For desktops that act as scan targets, watch for third party firewalls or security suites that block unknown SMB connections. When you see the message only on certain PCs, yet server based shares still work, that pattern often points to a local filter. You can often fix it by adding the device IP as an allowed host in the firewall rules so the scan traffic passes without complaint.
Scan To Email Fixes With Microsoft 365 Or Other Smtp
When scan to email fails with the same message, the copier usually reaches the SMTP host but does not pass the login rules. Modern mail platforms are strict about TLS and device logins, so every field on the SMTP screen matters. A small typo in the host name or a wrong port is enough to break the process.
- Confirm the SMTP host and port — Set the host to the exact name your provider lists, such as
smtp.office365.com, and use the recommended port, most often 587 with TLS. - Pick the right encryption mode — Choose the TLS or SSL option that matches the port; starting TLS on 587 and full SSL on 465 are the two common pairs.
- Use a mailbox that allows SMTP auth — In many tenants you must turn on SMTP auth for the mailbox that the Ricoh uses, or the service will refuse the login every time.

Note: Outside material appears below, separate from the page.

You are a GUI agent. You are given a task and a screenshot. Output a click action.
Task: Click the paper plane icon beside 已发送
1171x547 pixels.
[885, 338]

- Create and use an app password when needed — If the mailbox uses multi factor login, plain passwords seldom work; create an app password and store that on the device instead.
- Match the from address to the mailbox — Set the sender field on the Ricoh to the same address as the account used for SMTP auth to avoid policy rejections.
If you run through those steps and the copier still shows the message, check tenant level mail rules. Some setups only allow SMTP relay from fixed public IP ranges. In that case the fix is not on the device at all; your network team needs to list the public IP that the office uses so the mail host accepts traffic from that source.
On smaller mail hosts, watch out for rate limits and lockouts. Several failed login attempts from the same IP can push the mail host to lock the mailbox for a short period. Waiting a few minutes, resetting the password, and then entering the fresh password only once on the device can break that loop.
How To Prevent Future Destination Authentication Errors
Once the device is working again, a few housekeeping habits help keep this message from returning. These habits are simple yet they stop many repeat calls, especially after staff changes or password policy changes.
- Use a service account for scanning — Create a dedicated account just for scan jobs so password changes are rare and not tied to one person leaving the company.
- Store settings in one admin record — Keep a short document that lists each Ricoh, its scan accounts, and target paths so changes on servers or mail hosts are easier to align.
- Review firmware and features during upgrades — When you update servers or move to services such as Microsoft 365, plan a quick review of SMB and SMTP settings on each device.
- Limit how many hosts handle scan jobs — Where you can, point scan to folder at a central file server instead of many desktops so changes are easier to manage.
- Test after every password or path change — When you move a share or adjust a mailbox, send a short test scan right away so you can catch problems while the change is still fresh in mind.
With that small amount of planning, the next time someone sees authentication with the destination has failed you already know where to look. Rather than treating the message as a mystery, you can walk through credentials, paths, and ports in a calm order and get scans moving again with a few focused edits.